The irony of the unemployment rate for the Federal Reserve is that the lower it gets now the bigger the problem it is for officials. It has been up to this year their sole source of economic comfort. Throughout 2015, the Establishment Survey improperly contributed much the same sympathy, but even it no longer resides on the plus side of the official ledger.
So many people may have exited the labor force in May that the unemployment rate dropped to just 4.3% even though headline payroll gains were once again lackluster. The last time the ratio was this low George W. Bush was just a year into his first term, no one had yet much idea of the housing bubble because at that moment in May 2001 of greater concern was the dot-com bubble and its related recession that had yet to be realized in effect. It was then the last hurrah of the nineties economy.
It is very difficult to compare that 4.3% rate with this one, for the current regime looks nothing at all like that one even though for the past three years economists and policymakers have tried to make it stick. The current Fed estimates claim that “full employment” is almost certain to be at 4.3%, the modeled lower bound for its central tendency. We know what the FOMC will do for its June economic updates. They will move the goalposts yet again, forced to reduce their projections for what qualifies as long run labor potential because by next month the unemployment rate could be even less than the so-called lower bound.
But as we know all too well, and economists try all too hard to ignore, there is a vast difference in an unemployment rate where the labor force is at best static or barely rising and one where participation is as robust as headline payroll growth. A rate of 4.3% might be full employment in some other time, but not this one. Instead, the lower the unemployment rate goes now, the worse it is for policymakers clinging to it as if it was the same as it was sixteen years ago.
The payroll report overall was a complete washout.
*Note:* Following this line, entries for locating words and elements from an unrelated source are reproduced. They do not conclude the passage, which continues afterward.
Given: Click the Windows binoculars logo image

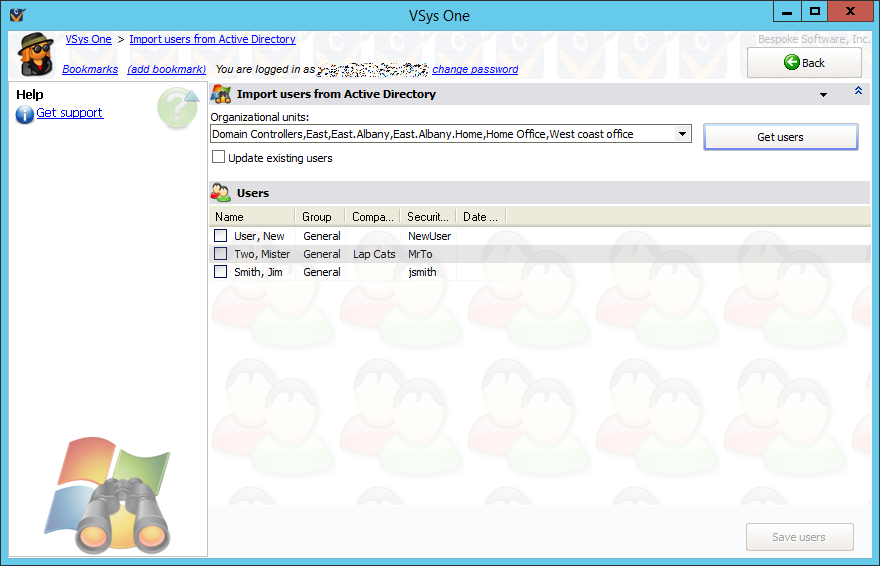Looking at the screenshot, I should click(107, 495).
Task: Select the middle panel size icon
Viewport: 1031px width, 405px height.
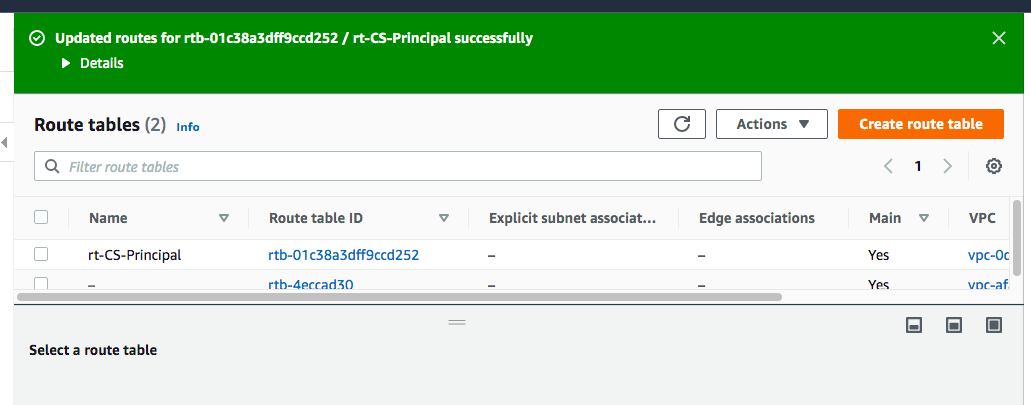Action: pos(953,325)
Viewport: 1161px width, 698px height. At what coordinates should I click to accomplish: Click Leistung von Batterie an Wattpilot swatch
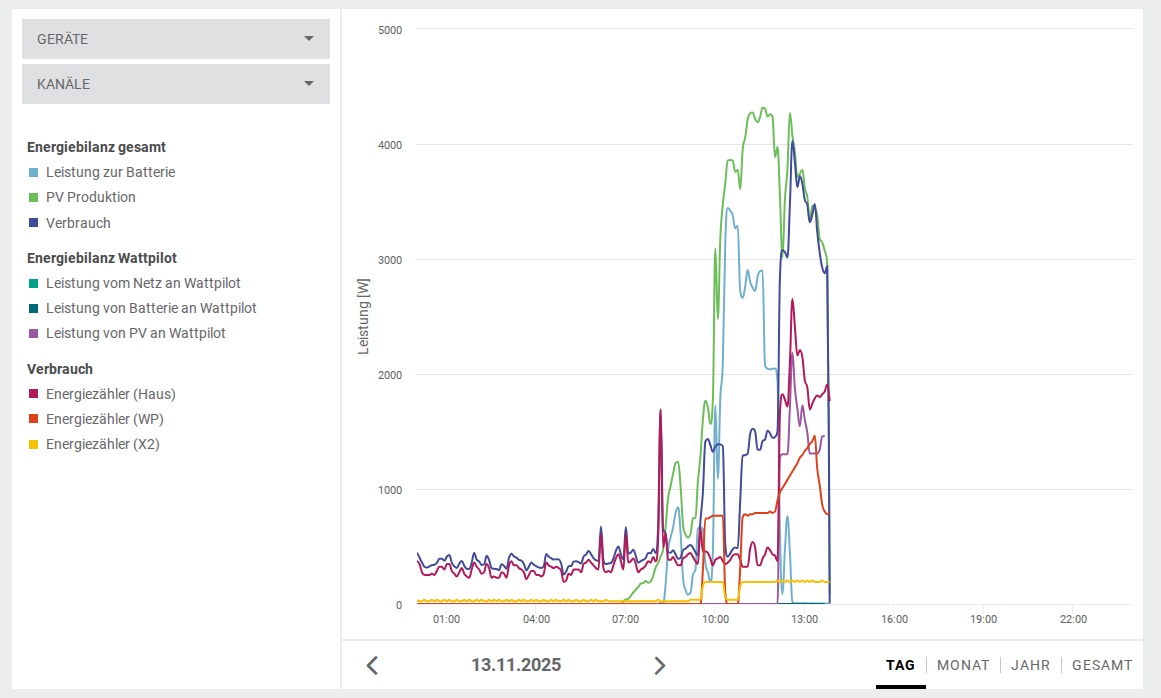pos(34,308)
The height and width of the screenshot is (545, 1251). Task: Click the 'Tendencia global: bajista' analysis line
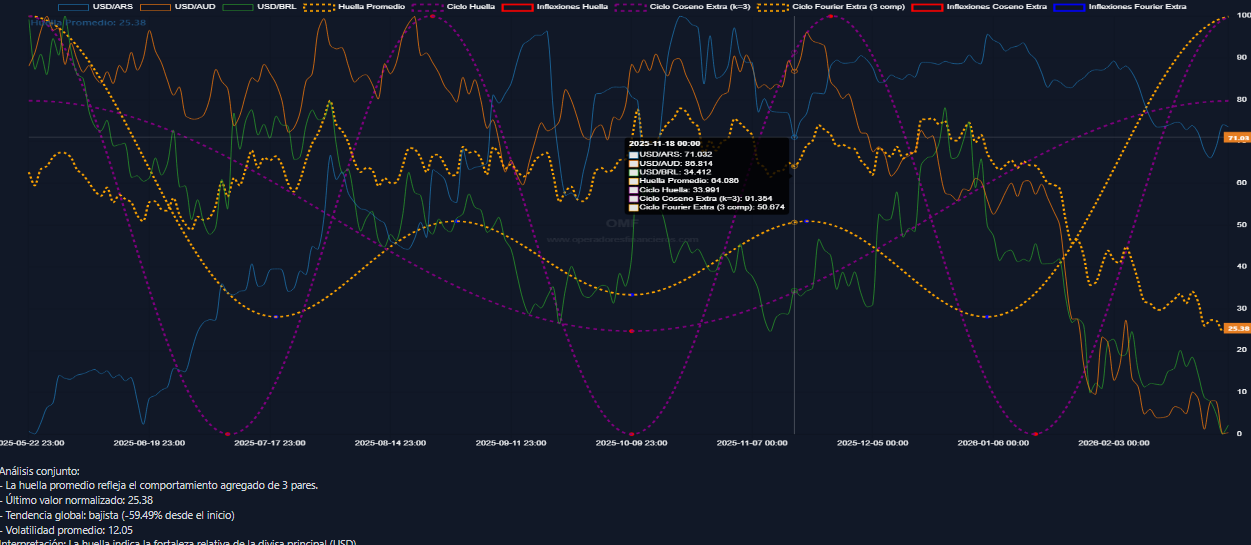tap(120, 515)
There had been even into 2016 several monthly labor updates that were, as I called them, perfect – strong headline for the Establishment Survey, a month where the labor force expanded, and corroboration via the Household Survey. The statistics for May 2017 are all the opposite. Just as a single perfect month did not suggest all that much that was meaningful, a single month entirely disappointing would not, either. However, these “bad” months are becoming more frequent and are now noticeable in sequence for how they are no longer somewhat offset by any “perfect” reports anymore.